Below, I highlight five principal leadership segments that your personality directs, and how you can leverage your personality for enhanced performances:
1. Decision Making:
Understanding your type affects how you make decisions. Business decisions involve a heavy dose of risk, of claiming responsibilities for fallouts. Are you one to stay in the background, provide necessary data, and allow others to call the shots? This may mean that you gather sufficient facts and information before making your decision.
Sometimes, your personality would help you ignore voiced concerns over a decision. A choleric leader, for instance, would be hesitant about hiring staff if there’s no obvious performance gap yet. You would learn to mitigate conflicts at work, rather than arouse them when you understand what your personality says about your risk-taking tendencies.
2. Communication:
A sanguine leader is the life of the meeting. A phlegmatic CEO would sit in his chair, his hands folded across his chest or on the table, while everyone takes turns to share their burdens. If you observe that you miss out on unfinished words and covert expressions, then you may need to give more attention to words, to phrases, to phrasing.

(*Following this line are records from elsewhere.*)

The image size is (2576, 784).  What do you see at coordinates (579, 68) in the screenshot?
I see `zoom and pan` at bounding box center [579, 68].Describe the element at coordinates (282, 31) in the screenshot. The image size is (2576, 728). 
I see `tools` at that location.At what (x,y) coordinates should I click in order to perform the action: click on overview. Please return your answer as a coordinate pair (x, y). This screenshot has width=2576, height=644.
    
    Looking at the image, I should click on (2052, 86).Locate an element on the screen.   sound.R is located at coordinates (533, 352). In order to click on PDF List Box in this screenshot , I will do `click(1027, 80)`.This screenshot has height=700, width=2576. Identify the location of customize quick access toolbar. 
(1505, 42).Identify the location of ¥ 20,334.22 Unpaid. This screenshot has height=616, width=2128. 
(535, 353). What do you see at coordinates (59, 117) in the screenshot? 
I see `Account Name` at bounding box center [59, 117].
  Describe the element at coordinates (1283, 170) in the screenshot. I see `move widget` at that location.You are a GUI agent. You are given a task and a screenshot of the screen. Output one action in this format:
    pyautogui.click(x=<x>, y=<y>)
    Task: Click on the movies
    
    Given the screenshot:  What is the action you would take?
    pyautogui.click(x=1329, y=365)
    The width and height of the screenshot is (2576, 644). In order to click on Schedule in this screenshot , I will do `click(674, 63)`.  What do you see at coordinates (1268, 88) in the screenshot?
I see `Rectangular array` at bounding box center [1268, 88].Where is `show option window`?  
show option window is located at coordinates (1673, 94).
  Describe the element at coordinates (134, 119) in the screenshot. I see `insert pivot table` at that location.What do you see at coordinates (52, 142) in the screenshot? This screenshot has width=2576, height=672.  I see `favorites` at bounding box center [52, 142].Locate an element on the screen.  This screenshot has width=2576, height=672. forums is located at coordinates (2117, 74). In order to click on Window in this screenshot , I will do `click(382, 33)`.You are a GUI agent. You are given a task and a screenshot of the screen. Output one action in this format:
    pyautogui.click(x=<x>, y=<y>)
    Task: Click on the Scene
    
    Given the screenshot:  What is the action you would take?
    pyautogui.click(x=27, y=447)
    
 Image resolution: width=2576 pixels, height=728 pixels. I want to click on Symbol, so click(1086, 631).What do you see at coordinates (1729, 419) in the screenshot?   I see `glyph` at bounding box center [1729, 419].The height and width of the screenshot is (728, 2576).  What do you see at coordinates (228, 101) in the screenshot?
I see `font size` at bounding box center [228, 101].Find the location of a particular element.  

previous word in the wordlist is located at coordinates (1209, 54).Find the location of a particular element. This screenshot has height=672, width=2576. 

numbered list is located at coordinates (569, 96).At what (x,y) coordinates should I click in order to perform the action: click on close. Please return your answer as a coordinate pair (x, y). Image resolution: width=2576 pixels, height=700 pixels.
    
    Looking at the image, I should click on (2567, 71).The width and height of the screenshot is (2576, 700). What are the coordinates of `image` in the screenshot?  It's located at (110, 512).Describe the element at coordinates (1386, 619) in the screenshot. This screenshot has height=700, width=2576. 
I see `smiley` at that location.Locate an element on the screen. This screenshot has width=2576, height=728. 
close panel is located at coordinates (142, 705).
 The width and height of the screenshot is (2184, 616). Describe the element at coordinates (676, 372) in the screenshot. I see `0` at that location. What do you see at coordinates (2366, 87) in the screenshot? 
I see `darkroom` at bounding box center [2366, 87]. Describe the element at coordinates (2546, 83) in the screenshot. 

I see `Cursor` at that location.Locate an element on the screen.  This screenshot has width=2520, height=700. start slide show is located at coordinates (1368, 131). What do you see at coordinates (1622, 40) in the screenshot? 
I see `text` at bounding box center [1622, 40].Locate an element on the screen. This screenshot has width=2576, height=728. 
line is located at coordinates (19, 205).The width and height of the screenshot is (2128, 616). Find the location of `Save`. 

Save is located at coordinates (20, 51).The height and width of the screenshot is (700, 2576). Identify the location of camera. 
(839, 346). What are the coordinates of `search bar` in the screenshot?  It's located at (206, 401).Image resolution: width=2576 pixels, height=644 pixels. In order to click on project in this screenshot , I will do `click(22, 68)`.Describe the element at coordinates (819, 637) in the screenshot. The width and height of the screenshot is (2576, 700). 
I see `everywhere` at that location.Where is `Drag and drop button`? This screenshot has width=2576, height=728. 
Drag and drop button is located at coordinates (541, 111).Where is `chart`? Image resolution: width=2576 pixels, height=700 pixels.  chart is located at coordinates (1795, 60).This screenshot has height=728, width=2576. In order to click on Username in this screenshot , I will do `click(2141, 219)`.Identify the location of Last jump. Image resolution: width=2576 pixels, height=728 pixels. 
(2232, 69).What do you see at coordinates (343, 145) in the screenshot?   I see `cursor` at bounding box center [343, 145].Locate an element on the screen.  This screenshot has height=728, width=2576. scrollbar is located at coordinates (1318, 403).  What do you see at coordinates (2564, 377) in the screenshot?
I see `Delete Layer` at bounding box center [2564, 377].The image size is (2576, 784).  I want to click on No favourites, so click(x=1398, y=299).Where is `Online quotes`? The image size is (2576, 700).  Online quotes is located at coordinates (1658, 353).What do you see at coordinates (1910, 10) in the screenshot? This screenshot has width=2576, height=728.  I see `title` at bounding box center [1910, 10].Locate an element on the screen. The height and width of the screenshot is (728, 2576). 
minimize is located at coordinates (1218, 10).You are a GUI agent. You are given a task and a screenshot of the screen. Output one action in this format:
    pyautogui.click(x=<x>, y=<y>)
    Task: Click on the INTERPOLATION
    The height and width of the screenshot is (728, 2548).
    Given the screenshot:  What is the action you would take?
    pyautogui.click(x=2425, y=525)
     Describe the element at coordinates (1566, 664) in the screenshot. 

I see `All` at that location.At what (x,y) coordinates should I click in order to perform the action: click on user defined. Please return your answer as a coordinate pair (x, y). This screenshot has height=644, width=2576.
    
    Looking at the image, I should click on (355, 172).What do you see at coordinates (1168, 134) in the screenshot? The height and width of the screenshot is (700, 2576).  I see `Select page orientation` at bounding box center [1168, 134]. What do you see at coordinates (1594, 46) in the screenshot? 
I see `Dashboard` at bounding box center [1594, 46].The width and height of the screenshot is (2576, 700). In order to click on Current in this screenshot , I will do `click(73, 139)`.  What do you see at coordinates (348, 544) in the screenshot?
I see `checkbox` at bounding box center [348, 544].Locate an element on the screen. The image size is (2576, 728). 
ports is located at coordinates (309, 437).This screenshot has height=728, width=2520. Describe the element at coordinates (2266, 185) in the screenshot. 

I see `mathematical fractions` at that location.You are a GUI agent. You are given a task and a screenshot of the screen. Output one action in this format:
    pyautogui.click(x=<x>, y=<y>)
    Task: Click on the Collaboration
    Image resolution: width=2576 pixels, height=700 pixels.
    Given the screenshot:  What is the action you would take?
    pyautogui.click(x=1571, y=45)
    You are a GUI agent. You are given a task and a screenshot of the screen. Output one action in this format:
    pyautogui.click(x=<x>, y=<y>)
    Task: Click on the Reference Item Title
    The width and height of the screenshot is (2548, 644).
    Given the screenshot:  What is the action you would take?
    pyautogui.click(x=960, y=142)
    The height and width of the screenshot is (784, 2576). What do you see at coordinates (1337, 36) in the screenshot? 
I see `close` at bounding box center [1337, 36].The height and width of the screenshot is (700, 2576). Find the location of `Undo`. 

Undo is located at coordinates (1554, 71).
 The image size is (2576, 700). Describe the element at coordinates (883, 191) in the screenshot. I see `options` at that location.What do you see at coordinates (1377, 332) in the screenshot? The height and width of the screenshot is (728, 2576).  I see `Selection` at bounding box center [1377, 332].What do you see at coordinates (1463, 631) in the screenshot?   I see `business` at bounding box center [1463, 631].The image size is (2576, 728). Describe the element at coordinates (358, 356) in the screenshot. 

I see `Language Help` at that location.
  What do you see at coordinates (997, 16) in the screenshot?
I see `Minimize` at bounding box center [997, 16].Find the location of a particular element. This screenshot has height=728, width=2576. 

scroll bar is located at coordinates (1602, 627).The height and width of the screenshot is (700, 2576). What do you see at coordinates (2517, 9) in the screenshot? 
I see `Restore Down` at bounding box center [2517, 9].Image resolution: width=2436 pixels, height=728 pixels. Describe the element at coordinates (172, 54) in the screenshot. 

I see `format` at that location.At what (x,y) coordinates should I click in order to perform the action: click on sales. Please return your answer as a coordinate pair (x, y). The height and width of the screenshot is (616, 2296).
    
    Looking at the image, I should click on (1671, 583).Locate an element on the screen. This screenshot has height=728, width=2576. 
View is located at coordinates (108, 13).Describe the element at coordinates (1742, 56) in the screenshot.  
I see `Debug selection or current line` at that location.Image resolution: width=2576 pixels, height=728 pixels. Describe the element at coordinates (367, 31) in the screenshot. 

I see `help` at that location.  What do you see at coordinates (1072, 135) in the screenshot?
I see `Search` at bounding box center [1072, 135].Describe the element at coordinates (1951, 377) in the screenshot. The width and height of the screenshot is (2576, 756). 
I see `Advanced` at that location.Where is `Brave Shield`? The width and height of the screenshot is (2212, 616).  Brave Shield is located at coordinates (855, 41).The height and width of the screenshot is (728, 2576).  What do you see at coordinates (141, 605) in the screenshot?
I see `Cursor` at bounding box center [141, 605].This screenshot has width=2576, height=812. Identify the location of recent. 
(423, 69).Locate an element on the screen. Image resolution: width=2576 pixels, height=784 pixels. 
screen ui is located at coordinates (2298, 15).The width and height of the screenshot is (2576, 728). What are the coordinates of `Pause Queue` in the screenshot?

Your personality would help you understand how empathetic you are, and what you can do to improve. You would learn how to deal with the dread of conversations (because you fancy execution over conversation) and confrontations (because you often explode in tense situations). This helps to create a healthier workplace environment.
3. Teamwork / Team Building:
Teamwork can be greatly improved with personality profiling. You can accept the different personalities of the individuals working with you, know those who thrive with idea-generation and innovation, and those who are big on execution. Are you a one-man army who struggles to excel when group projects are involved? You can relieve yourself of the panic by directing your personality towards creating cohesion between your colleagues.
4. Innovation:
Similar to teamwork, different individuals, fall within different innovation markers. Some individuals relish thinking outside the box. Some are efficient with generating ideas – that leave people wowed – from scratch. Yet others believe “thinking outside the box” is itself limiting as it imposes the boundaries of a box, and so would rather step across paradigms and norms.
Which of these are you? Are you a radical leader opining that there are new ways to get things done, or are you convenient with adopting the tradition? Understand how you can synchronize the different expressions of your employees, and see your results improve.
5. Stress Management:
Your reaction to stress doesn’t exist outside the scope of your personality. Personality type makes stress reactions predictable. A melancholic leader would fume and whine when stressed. You can study the negative tendencies your personality offers, and prepare to neutralize these effects during stressful situations. Rather than accept that “you are made that way,” you can make efforts towards understanding yourself and learning coping mechanisms that suit your personality.
Returning to the extrovertish CEO, knowing your tendencies to favour a gathering would mean taking into account the opinions of employees before calling a decision (decision-making). It would mean learning to be patient with those who disagree with your decision (stress management).
It would mean understanding that your exuberance, outgoing nature may not be efficient in planning the party, thus trusting someone in your team to handle the project (team building). This also means making the party about your employees, and not a function to satisfy your longings (communication).
You can certainly leverage your personality to perform better. Know it. Know what it needs. Know how it works. Achieve more in leadership through personality leveraging.